Zu den anderen anwesenden Ländern möchte ich nur so viel sagen, dass Belgien sich wunderbar als Vorbild eignet was Arbeitsrechte für Sexarbeitende anbelangt. Das dort angewendete Modell der Entkriminalisierung ist sehr nachamenswert.
Bezogen auf die Prostitutionsstätten ist Deutschland in vielen Bereichen weiter, und das muss auf jeden Fall auch in Deutschland optimiert werden. Dazu wird die oben schon erwähnte Evaluation hoffentlich genug Material liefern.
Was mich in Belgien begeistert hat, ist der unkomplizierte Umgang mit der ganzen Schaufenster-Prostitution in den Innenstädten.

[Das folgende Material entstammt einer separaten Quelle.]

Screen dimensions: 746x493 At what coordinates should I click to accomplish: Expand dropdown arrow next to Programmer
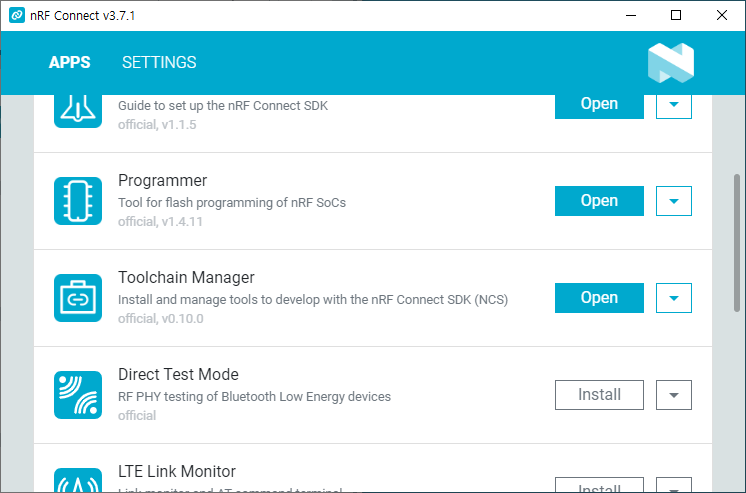click(674, 201)
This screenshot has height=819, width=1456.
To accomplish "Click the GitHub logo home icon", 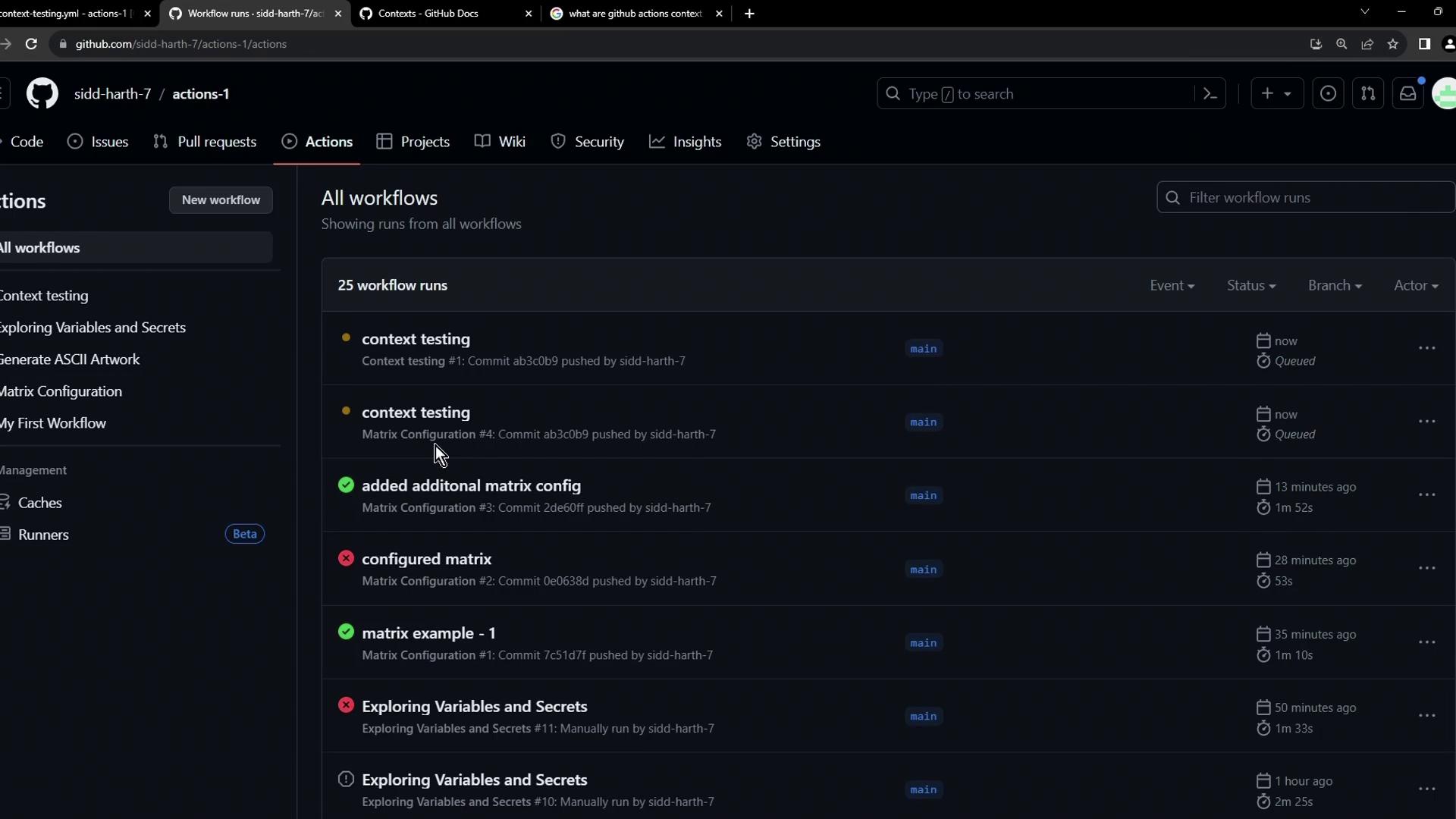I will (x=42, y=94).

Die Niederländer entfernen sich ja leider sehr davon und schließen immer mehr dieser Schaufensterstraßen und auch komplette Straßenstiche.
Die Schweiz hingegen hat es gefühlt in jedem etwas größeren Dorf einen kleinen Puff.
Und in Genf gibt es ein Vorzeigeobjekt. Dank einer extrem großzügigen Spende konnten zwei Wohnbocks mitten in der Stadt gekauft werden und nun den Sexarbeitenden faire Arbeitsplätze bieten. 5)
In den Niederlanden ist interessanterweise fast überall Prostitution außerhalb der Prostitutionsstätte verboten.
Es dürfen also keine Haus- oder Hotelbesuche gemacht werden, und eigenständige Sexworker dürfen sich kein Arbeitszimmer Zuhause einrichten oder sich eines anmieten.
Gut zu wissen, dass nicht alles an Regelungen in Deutschland schlecht ist.
Ansonsten ist es überall das gleiche mir den fehlenden Krankenversicherungen und der mangelnden Altersabsicherung. Da wäre Austausch und Zusammenarbidet sehr ratsam.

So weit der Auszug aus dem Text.